Non ci rendevamo conto del funzionamento dei controlli, degli accertamenti di polizia e delle maglie della giustizia. Di quello scarica-barile di responsabilità che è la pubblica amministrazione. Ehm… con le dovute eccezioni, sia chiaro! Che poi qualcuno mi si inalbera.
Il fatto è che se ti fai piccolo piccolo – ma neanche poi tanto – quel che sembra sufficiente a non dare nell’occhio, magari accennando appena un sorriso da persona per bene e subito dopo quello sguardo indulgente verso certi drammi attuali, alla fine hai buone possibilità di spuntarla. Anche fossi il peggiore stupratore seriale della storia dell’umanità.

Facciamo che vi avviso

Facciamo che vi avviso.
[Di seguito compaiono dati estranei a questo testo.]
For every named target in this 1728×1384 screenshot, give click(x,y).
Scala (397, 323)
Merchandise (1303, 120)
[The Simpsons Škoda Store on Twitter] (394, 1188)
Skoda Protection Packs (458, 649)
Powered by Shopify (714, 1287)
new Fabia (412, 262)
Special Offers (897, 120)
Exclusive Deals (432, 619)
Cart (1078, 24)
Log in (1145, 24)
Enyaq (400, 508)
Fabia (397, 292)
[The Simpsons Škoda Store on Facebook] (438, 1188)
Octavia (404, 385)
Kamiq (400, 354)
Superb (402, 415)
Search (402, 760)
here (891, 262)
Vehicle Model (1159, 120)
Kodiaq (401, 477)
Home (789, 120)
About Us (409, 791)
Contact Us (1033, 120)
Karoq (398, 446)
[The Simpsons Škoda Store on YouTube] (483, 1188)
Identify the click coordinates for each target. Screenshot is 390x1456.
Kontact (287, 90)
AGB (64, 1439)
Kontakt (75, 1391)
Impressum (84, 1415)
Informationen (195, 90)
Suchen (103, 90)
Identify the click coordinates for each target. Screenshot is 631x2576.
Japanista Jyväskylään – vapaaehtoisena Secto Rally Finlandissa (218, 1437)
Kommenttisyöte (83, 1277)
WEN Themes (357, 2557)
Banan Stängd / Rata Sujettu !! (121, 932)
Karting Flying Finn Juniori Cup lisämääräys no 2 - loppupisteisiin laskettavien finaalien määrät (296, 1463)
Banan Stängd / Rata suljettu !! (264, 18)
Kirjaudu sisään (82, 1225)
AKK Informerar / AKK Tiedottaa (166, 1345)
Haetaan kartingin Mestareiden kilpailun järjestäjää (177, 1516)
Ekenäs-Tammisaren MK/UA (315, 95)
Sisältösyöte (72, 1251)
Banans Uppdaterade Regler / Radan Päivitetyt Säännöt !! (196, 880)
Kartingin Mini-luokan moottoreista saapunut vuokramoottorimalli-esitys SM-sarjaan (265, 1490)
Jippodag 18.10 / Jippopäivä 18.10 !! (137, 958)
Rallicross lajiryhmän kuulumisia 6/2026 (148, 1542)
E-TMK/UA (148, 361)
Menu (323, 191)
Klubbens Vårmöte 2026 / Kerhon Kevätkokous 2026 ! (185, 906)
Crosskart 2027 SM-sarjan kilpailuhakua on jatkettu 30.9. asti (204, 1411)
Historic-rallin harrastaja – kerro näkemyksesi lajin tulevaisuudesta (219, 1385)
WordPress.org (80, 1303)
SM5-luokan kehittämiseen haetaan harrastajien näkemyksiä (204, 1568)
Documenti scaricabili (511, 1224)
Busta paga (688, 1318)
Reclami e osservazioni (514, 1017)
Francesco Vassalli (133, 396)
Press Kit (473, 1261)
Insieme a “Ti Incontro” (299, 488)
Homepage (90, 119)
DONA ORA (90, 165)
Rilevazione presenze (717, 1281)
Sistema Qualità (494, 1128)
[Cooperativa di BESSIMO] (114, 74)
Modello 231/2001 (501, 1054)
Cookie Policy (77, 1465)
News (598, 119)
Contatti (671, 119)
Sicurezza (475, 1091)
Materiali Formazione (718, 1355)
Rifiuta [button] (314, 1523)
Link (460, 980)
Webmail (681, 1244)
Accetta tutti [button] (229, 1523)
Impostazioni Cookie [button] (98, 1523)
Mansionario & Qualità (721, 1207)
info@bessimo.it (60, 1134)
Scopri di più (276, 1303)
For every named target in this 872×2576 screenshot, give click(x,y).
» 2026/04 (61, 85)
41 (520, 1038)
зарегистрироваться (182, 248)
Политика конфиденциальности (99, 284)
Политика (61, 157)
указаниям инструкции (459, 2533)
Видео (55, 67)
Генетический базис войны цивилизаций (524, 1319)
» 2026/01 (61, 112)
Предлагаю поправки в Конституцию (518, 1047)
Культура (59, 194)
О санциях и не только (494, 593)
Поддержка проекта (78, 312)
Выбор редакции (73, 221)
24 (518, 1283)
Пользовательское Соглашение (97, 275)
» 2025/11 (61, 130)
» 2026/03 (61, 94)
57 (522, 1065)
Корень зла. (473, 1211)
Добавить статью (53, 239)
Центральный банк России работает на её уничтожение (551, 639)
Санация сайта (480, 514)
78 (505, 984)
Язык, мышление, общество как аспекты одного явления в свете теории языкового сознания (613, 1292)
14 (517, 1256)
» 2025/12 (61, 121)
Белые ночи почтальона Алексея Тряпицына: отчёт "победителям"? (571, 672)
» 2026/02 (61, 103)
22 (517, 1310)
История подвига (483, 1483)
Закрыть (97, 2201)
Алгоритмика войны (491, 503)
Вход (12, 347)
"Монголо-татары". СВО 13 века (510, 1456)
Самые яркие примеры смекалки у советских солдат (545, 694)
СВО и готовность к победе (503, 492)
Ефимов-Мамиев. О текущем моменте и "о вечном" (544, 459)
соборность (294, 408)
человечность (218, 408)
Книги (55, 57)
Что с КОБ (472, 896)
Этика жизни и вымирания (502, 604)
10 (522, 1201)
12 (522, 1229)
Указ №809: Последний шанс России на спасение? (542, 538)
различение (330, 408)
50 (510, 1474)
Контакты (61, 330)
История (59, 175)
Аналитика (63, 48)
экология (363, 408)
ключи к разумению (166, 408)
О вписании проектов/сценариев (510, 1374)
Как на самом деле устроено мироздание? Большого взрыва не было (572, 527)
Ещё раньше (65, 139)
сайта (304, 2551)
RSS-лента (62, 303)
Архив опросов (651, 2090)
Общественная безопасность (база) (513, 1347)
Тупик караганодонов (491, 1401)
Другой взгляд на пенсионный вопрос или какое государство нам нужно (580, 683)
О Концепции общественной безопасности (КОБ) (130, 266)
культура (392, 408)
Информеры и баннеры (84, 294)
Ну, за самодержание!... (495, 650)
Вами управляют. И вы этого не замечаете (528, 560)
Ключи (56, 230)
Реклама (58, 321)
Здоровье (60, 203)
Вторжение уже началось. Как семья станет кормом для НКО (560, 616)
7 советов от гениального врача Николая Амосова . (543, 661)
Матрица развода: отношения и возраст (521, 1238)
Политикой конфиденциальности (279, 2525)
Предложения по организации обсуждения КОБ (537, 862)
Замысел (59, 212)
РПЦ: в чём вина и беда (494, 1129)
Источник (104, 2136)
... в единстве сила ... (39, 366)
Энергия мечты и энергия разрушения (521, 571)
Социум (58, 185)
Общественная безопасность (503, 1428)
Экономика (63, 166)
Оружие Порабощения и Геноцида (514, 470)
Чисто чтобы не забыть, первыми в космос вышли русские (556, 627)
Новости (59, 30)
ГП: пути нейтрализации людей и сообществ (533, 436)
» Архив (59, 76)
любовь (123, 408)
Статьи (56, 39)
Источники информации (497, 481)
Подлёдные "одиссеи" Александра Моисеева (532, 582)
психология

Continuando di questo passo ci troveremo fianco a fianco con militari che vorranno conto dell’orario in cui andiamo a buttare il sacco dell’indifferenziata. Tutto questo perché la maggior parte di voi ha riscoperto il piacere del podismo o perché fate solo troppo affidamento infondato su un fazzoletto di carta poggiato sulla bocca. Come se fosse davvero una mascherina vera.
Dovete stare in casa. Se non lo fate rimanete i soliti spocchiosi incoscienti. O siete come Boris Johnson, ma non avete mai sentito parlare di immunità di gregge nemmeno per sbaglio. O siete come quegli anziani convinti di aver visto ormai ogni cosa. A loro chiuderei tutti i cantieri.
E ho brutte notizie anche per voi piccoli freddi calcolatori materialisti che amate dirvi concreti: credo che dopo questa brutta esperienza dovreste recuperare un po’ di spiritualità, di contatto con l’anima delle persone che vi circondano. Le vostre fredde formule del se non vedo non credo sono per altro incoerenti con la vostra stessa supponenza.
Occorre stringersi attorno alle persone, riscoprire la capacità di stare vicino a qualcuno, immedesimarsi, comprendere e a volte rimproverare. Per stare bene prima di tutto con se stessi. E sono tutte cose che potete fare tranquillamente da casa. Non è sorprendente?
Non c’è tutto questo tempo. Questo scherzetto ci farà perdere almeno 5 anni sulle nostre normali abitudini scontate, su una vita media di 75-80 anni.
Vi pare poco?

Quando tutto sarà finito

Se non fosse così triste e importante il periodo che viviamo, ironizzerei sul fatto che questo stato di cose è piuttosto interessante per gli asociali come me. Strade quasi deserte, nessuno da schivare sui marciapiedi, la gente che si tiene a debita distanza. Capite? La gente non si avvicina, nessuno che vi tocca e vi spinge mentre vi fornisce spiegazioni non richieste sul perché e il percome i primi piatti della mensa sono sempre scotti e freddi. E in tanti hanno anche riscoperto l’uso del sapone.
Dovremmo prendere tutto il buono da questa situazione e cercare di mantenerlo anche quando tutto sarà finito.